В 1997 г. практика залоговых аукционов была фактически продолжена. Речь идет о конкурсах, на которых происходила продажа контрольных пакетов акций Восточной и Тюменской нефтяных компаний. Единственное отличие — сумма, которую потребовало государство с заранее назначенных победителей, не была заниженной и, вообще говоря, соответствовала их тогдашней рыночной оценке [11].

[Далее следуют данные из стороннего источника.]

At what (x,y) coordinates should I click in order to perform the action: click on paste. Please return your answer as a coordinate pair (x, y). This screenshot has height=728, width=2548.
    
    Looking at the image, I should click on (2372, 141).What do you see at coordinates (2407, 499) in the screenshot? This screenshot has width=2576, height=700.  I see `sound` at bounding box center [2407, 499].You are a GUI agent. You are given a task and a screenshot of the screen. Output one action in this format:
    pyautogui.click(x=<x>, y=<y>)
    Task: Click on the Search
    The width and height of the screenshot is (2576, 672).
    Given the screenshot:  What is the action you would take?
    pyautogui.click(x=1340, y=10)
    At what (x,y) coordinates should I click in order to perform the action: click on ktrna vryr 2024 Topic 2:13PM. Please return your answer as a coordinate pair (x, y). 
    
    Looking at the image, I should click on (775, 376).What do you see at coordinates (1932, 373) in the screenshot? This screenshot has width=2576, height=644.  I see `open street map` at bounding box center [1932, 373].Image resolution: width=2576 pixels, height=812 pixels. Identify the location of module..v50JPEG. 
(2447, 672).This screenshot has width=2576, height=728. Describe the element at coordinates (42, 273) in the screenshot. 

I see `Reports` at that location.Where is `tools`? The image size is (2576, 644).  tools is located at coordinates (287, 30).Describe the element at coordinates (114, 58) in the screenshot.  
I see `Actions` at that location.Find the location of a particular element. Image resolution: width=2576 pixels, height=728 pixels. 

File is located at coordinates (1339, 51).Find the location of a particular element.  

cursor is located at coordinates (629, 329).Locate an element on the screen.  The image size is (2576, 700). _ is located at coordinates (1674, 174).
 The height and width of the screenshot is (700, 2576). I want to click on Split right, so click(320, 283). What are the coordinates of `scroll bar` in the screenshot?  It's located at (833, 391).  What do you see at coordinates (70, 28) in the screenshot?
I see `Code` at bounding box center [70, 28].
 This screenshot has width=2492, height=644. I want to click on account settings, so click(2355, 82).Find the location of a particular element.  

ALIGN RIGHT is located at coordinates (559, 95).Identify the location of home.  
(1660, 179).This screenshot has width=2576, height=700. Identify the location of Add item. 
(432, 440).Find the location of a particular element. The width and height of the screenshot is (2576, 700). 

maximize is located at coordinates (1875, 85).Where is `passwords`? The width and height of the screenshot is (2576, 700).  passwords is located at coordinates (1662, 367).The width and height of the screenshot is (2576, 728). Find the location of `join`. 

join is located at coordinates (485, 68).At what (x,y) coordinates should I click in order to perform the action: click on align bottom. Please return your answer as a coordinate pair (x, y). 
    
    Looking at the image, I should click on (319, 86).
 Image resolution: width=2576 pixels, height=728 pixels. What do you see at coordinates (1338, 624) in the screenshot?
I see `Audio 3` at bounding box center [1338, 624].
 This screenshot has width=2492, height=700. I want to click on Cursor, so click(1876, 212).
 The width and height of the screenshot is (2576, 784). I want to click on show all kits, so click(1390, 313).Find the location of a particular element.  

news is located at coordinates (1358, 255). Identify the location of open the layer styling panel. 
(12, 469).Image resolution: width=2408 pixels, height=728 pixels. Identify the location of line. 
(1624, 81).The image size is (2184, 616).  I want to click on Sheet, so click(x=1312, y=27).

Особняком стоит крупнейшая приватизационная сделка этого периода. За уникально большую по тем временам сумму — 1,8 млрд долл. — был продан блокирующий пакет акций телекоммуникационного холдинга «Связьинвест». Покупатель — консорциум российских и иностранных инвесторов во главе с Дж. Соросом — заплатил эту сумму в расчете на скорое продолжение приватизации и возможность установления контроля над российским монополистом в секторе фиксированной связи. Но просчитался — от дальнейшей приватизации государство отказалось, купленный пакет через несколько лет был с огромным дисконтом перепродан, после чего еще раз сменил хозяина и никому из собственников ничего, кроме головной боли, пока, похоже, не принес.

Широко распространено мнение, что 1995–1997 гг. — это период, когда основная (или, по крайней мере, самая ценная и эффективная) часть российской промышленности оказалась под властью крупных банков, которые подчинили ее своим узкокорыстным целям, лишив возможностей развития (грубо говоря, выкачивали деньги, которые направляли на спекулятивные операции с государственными ценными бумагами). И лишь с осени 1998 г. ситуация изменилась.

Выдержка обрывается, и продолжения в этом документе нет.